Megan Stewart is the founder of the PCOS Awareness Association, a nonprofit that advocates for people with polycystic ovarian syndrome (PCOS). For the past 9 years, this organization has helped millions of people with PCOS find the resources they need to understand and manage their diagnosis.
Megan didn’t initially set out to create the nonprofit, but after struggling to find a strong support system years into her own PCOS diagnosis, she knew something needed to change.
“About age 23, I had this horrible pelvic pain that was so unbearable, I couldn’t handle it,” Megan recalls. “I was actually admitted to the ER.”
The attending doctor told Megan that it was just “a cyst rupturing on your ovary” and since she had PCOS there wasn’t anything they could do.
“As I was leaving the hospital, my mom looked at me, and said, ‘oh no, what are you about to do?’ I was livid,” Megan says. “I just could not understand how that was all that was told to me.”
Looking for Answers
Megan first started experiencing PCOS symptoms when she was 9 years old, but it wasn’t until she was 16 that she was diagnosed. “My mom was my biggest advocate,” Megan says. “She was literally taking me from specialist to specialist.”

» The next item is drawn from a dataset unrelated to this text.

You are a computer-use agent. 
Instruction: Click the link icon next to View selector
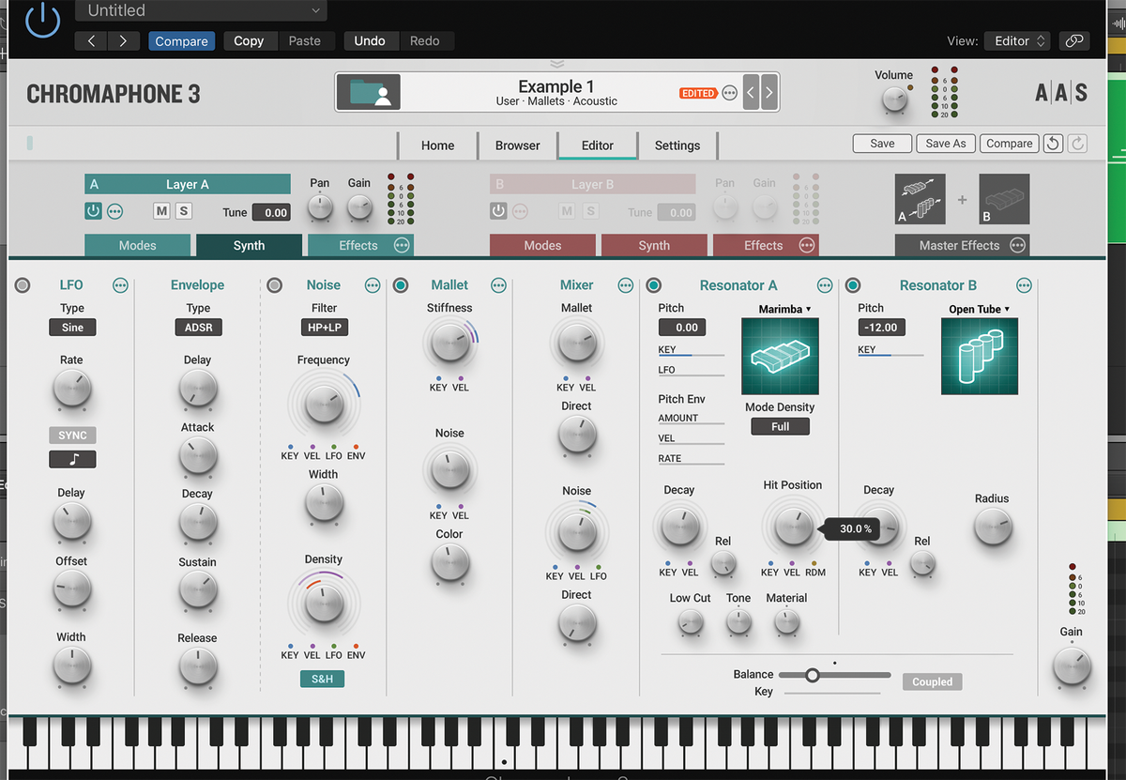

When Megan was initially diagnosed, the doctor told her PCOS would mainly affect fertility. But after the ER experience in her early twenties, Megan knew there was more to the story. And she also knew she couldn’t be the only one looking for answers.
“I actually found a group called PCOS Soul Sisters. It was a message board specifically for women with PCOS,” Megan says.
She enjoyed connecting with others on the message board, but she really wanted to find more resources. Ultimately, she realized she would have to build what she was looking for, herself.
Around this time, Megan started making teal PCOS bracelets and sharing them with friends and family. She hoped that when someone asked about the bracelets, they would be able to share insight about PCOS.
Megan’s cousin posted an Instagram picture with the bracelets that quickly went viral.
“I was getting messages left and right,” Megan says. ‘People were asking me how to get a bracelet because they had never seen anything like this for PCOS before.” That’s when it all clicked.
Building a Global Support System
The initial success of the bracelets gave Megan the idea and resources to launch her nonprofit.
She filed a 501(c)(3) for PCOS Awareness Association and, after a long 16 months, her nonprofit was approved.
“Today we are the world’s largest nonprofit organization dedicated to polycystic ovarian syndrome,” Megan says.
The organization offers a variety of services to people across the globe, from a 24/7 crisis text line to a PCOS-focused social network to evidence-based resources that people with PCOS can bring to their healthcare providers to discuss.
“We reach millions of women every year,” Megan says. “And that is empowering.”
Her Advice? Believe in Yourself
Megan wants young leaders to know that, while the work isn’t easy, it is rewarding.
“If you believe in something strongly, go for it,” she says. But she emphasizes that you have to be the one to believe in yourself, too.
She added that it’s important to do your research, get a mentor and surround yourself with a strong team.
“My motivation comes from knowing that people are being helped,” Megan says. “And my team motivates me as well. If it wasn’t for them I don’t know if I would have made it through this year.”